Who doesn’t love a good reunion? Yesterday, February 12, LACMA and The Huntington Library, Art Collections, and Botanical Gardens announced their joint acquisition of two prototype chairs by American artist Donald Judd, one of the major figures of minimal art. The chairs will be reunited with Judd’s prototype desk acquired by LACMA in 2011. With the chairs acquisition, LACMA and The Huntington will now share ownership of the newly reconstituted furniture suite.
Judd’s prototype desk and chairs are among the first examples of what the artist himself described as “roughly made pine furniture made by me and others in Texas.” Having moved to Marfa, Texas, with his family in the late 1970s, Judd’s turn to furniture was born of necessity; unable to source furniture for his children’s bedrooms, he designed a bed and matching set of desk and chairs that could easily be assembled from pieces of wood, cut to length at a lumber yard.

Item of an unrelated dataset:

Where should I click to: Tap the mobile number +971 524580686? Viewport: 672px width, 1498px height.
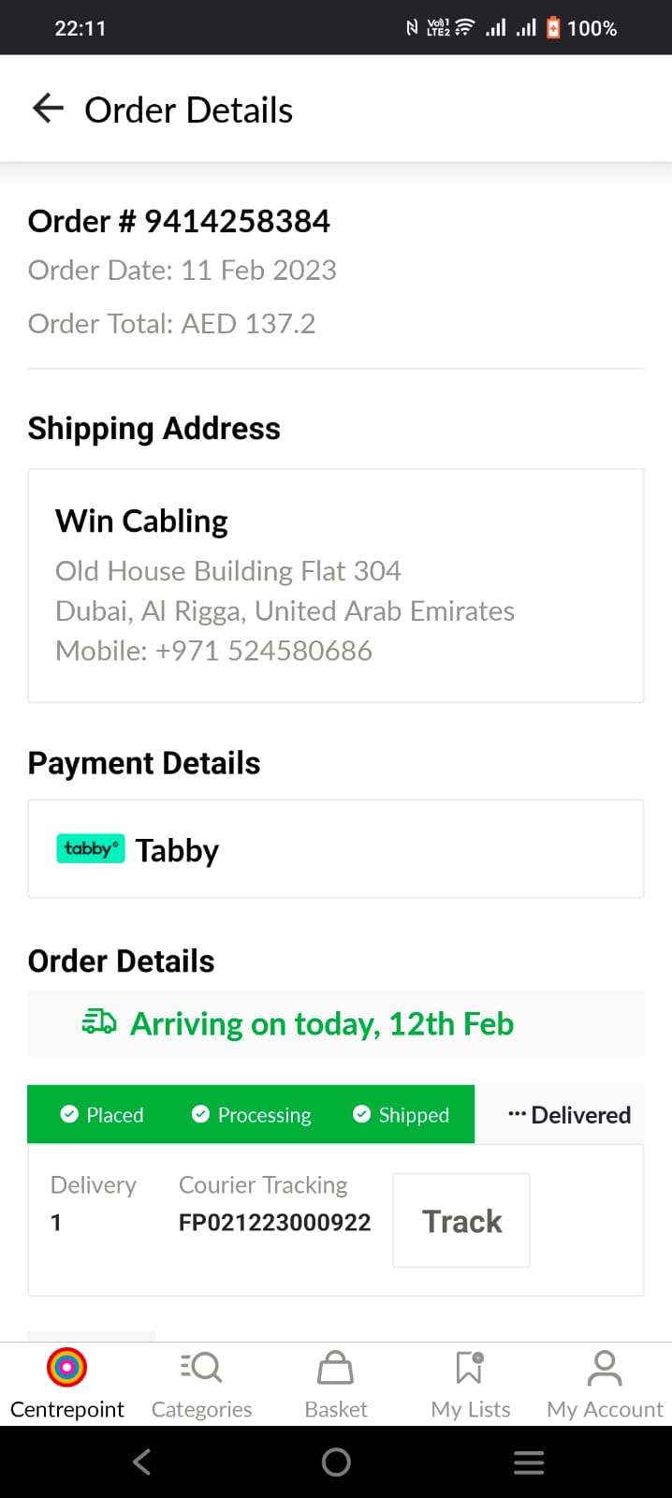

LACMA acquired the prototype desk Judd made for his son Flavin through the 2011 Collectors Committee, with funds provided by trustee Kelvin Davis in honor of his brother, Paul Davis. The companion chairs remained in Flavin Judd’s possession, and the artist’s son was instrumental in facilitating the happy reunion. Davis, who also sits on the Board of Overseers of The Huntington, helped make the collaborative acquisition possible by providing partial funding for the chairs.
As some of the earliest furniture works made by Judd, the prototype desk and chairs are highly significant in that they served as the inspiration and springboard for much of Judd’s subsequent furniture design practice. Later, Judd would execute more refined versions of his designs in fine hardwoods for his building at 101 Spring Street in New York City, and eventually began designing and producing furniture for commercial sale; Judd-designed furniture continues to be produced under the supervision of the Judd Foundation. Today, the enormous influence and legacy of Judd’s minimal design aesthetic can be seen in the work of architects like John Pawson, whose mid-1990s design for the Calvin Klein flagship store in Manhattan was populated with examples of Judd furniture. And although Judd himself was adamant about the separation between his art and furniture, his work nevertheless paved the way for a generation of artists such as Jorge Pardo, Tobias Rehberger, and Andrea Zittel, whose work seamlessly integrates art and design.